Your original line, written as close to the original but corrected for grammar and meaning. It's still a bit clumsy, but not exceptionally so: "As we know, there are few things in this world that do not have two sides; ABC also has both pros and cons."

Here are a few that came to mind, including the sort of context in which they might be used.

Black and white
Generally for a moral issue, particularly one you may have been arguing strongly for or against, but now want to introduce the opposite position. This almost always used in the negative ("not black and white".) It means that a wise opinion on the matter is not simple (black or white), but contains "shades of grey." (That's another good idiom that almost applies to your question.)

ex: "I've been telling you about the ruthless behavior of the guerrilla forces, but honestly, the issue isn't black and white, the government in this area has been committing crimes against its people for decades."

Two sides/two-sided
This means much like your two sides to every coin idiom, but it can be applied much more broadly. I would use this if I were talking about an argument between two people or organizations who had opposite points of view.

ex: "Mr. Smith says that his wife left him because she didn't love him anymore, but every story has two sides; she claims that he had a mistress."

Multifaceted
This is not an idiom, but it is a wonderful word that means very much what you are searching for. A gem is cut with many facets that sparkle. Something that is multifaceted can be looked at from many points of view, with each point of view showing something new. It's generally a positive adjective when applied to people, not necessarily so when applied to events. It's not usually used for objects (except gems, perhaps, in its literal form.)

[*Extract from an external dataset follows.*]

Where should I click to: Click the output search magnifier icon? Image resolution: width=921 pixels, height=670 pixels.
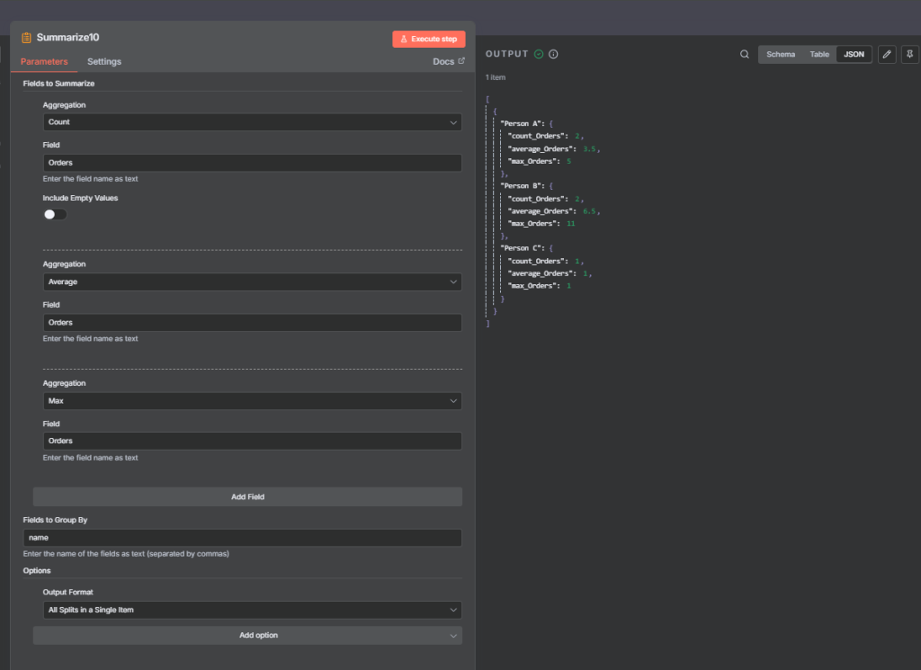[744, 54]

There's no such thing as a free lunch.
This is used after describing the many wonderful qualities of something, just before you lead into its costs. It could also be used derisively by someone who doesn't believe the wonderful things he or she is being told. Though it could be used to indicate that the financial cost of something will be high to compensate for its many wonderful qualities, it is typically used to indicate a significant negative quality other than high price.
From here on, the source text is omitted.